Sem ilusões

Depois de longos quatro anos, o Brasil, até que enfim, venceu uma seleção campeã mundial. Dentre os detentores dessa honraria, a França é, juntamente com o Uruguai e possivelmente o próprio Brasil, a mais fraca.

Sim, não nos iludamos. Apesar do ufanismo dos Galvões, Ronaldos e Casagrandes, há muito que deixamos de ser aquela constelação de craques, o timaço a ser batido no futebol mundial.

Quem não lembra dos tempos em que jogo da canarinha era um programa imperdível, marcado na agenda, e ai de quem marcasse alguma coisa para aquele horário? Hoje, qualquer videogame, cinema, boliche no Shopping, aniversário daquele parente distante, ou mesmo uma soneca depois do churrascão de domingo pode ser justificativa pra não ver a seleção do Felipão.

Não que nosso talento tenha acabado. O problema é que paramos no tempo. O futebol evoluiu, no aspecto tático e, principalmente, físico. E pra fazer a diferença hoje em dia, além de ser um fora de série, tem que ser um cara focado, disciplinado, sem outra preocupação que não seja treinar e jogar. Esse cara hoje – e já há alguns anos – infelizmente não é brasileiro, e se chama Lionel Messi. Como dizem nossos amigos Hermanos, “Messi é, sem dúvida, o melhor do mundo, e um dos melhores da Argentina”

Olhando para o nosso escrete, quem seria, hoje, uma unanimidade? Possivelmente dois, muito mais pelo nome do que propriamente pelo que vêm jogando: Thiago Silva e Neymar. Ninguém, nem mesmo Felipão, teria coragem de tirar um deles do time.

Pelo futebol, quem tem demonstrado mais efetividade é um meia-atacante que, não por acaso, demonstra mais preocupação em jogar do que com o penteado que vai usar na próxima partida: Oscar.

O ex-colorado começou a aparecer na seleção exatamente quando a grande esperança de talento no meio-campo do Brasil sumiu: o então santista e atual são-paulino Paulo Henrique Ganso.

Além da seca de jogadores, o comando técnico também não enche os olhos: Felipão nunca foi um grande estrategista. Seu grande mérito sempre foi a capacidade de impor disciplina e manter o grupo fechado em torno de um objetivo. Foi daí que surgiu a grande marca de sua passagem anterior pelo Brasil: “a família Scolari”.

O aperitivo para a Copa do Mundo vem aí: a Copa das Confederações começa já no próximo sábado, 15/06, com Brasil x Japão, em Brasília.

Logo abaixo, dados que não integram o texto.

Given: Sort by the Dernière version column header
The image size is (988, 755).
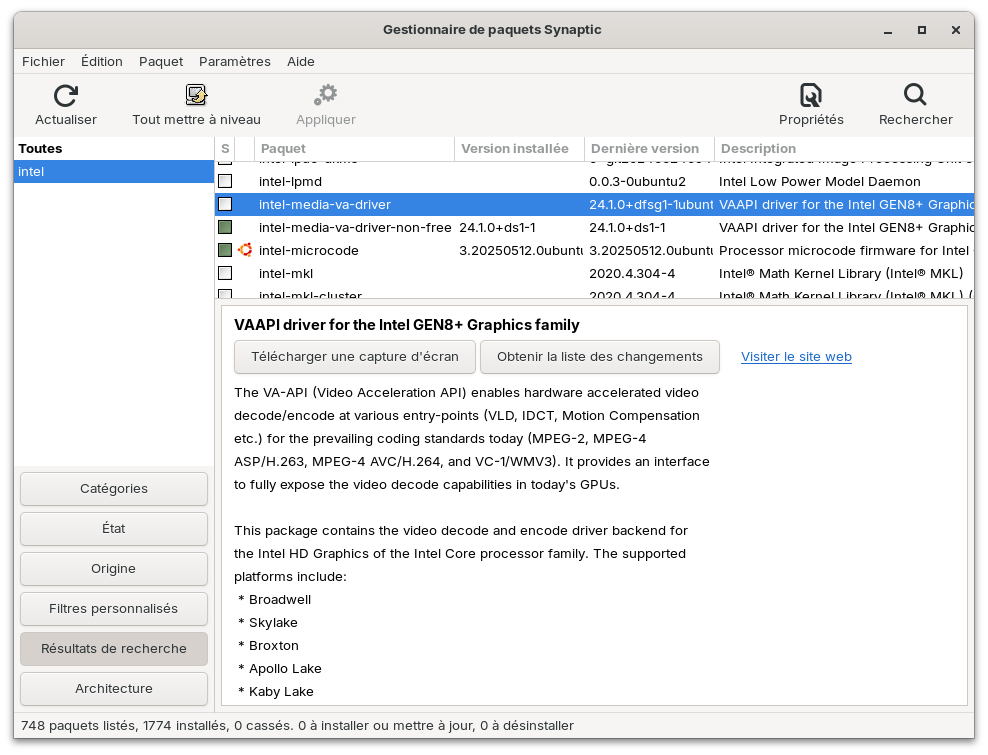Looking at the screenshot, I should (648, 149).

Além de grandes seleções, é a oportunidade de ver também os belos – e caros – estádios que estão sendo finalizados para o ano que vem.

O torneio tem apenas oito equipes, forças como Argentina e Alemanha não estarão presentes e a Espanha já não é mais o bicho-papão dos últimos anos.

Portanto, dá pra brigar pelo título. Mas, pelo que nossa seleção vem jogando, não será fácil. A final será no dia 30 de junho, no Maracanã.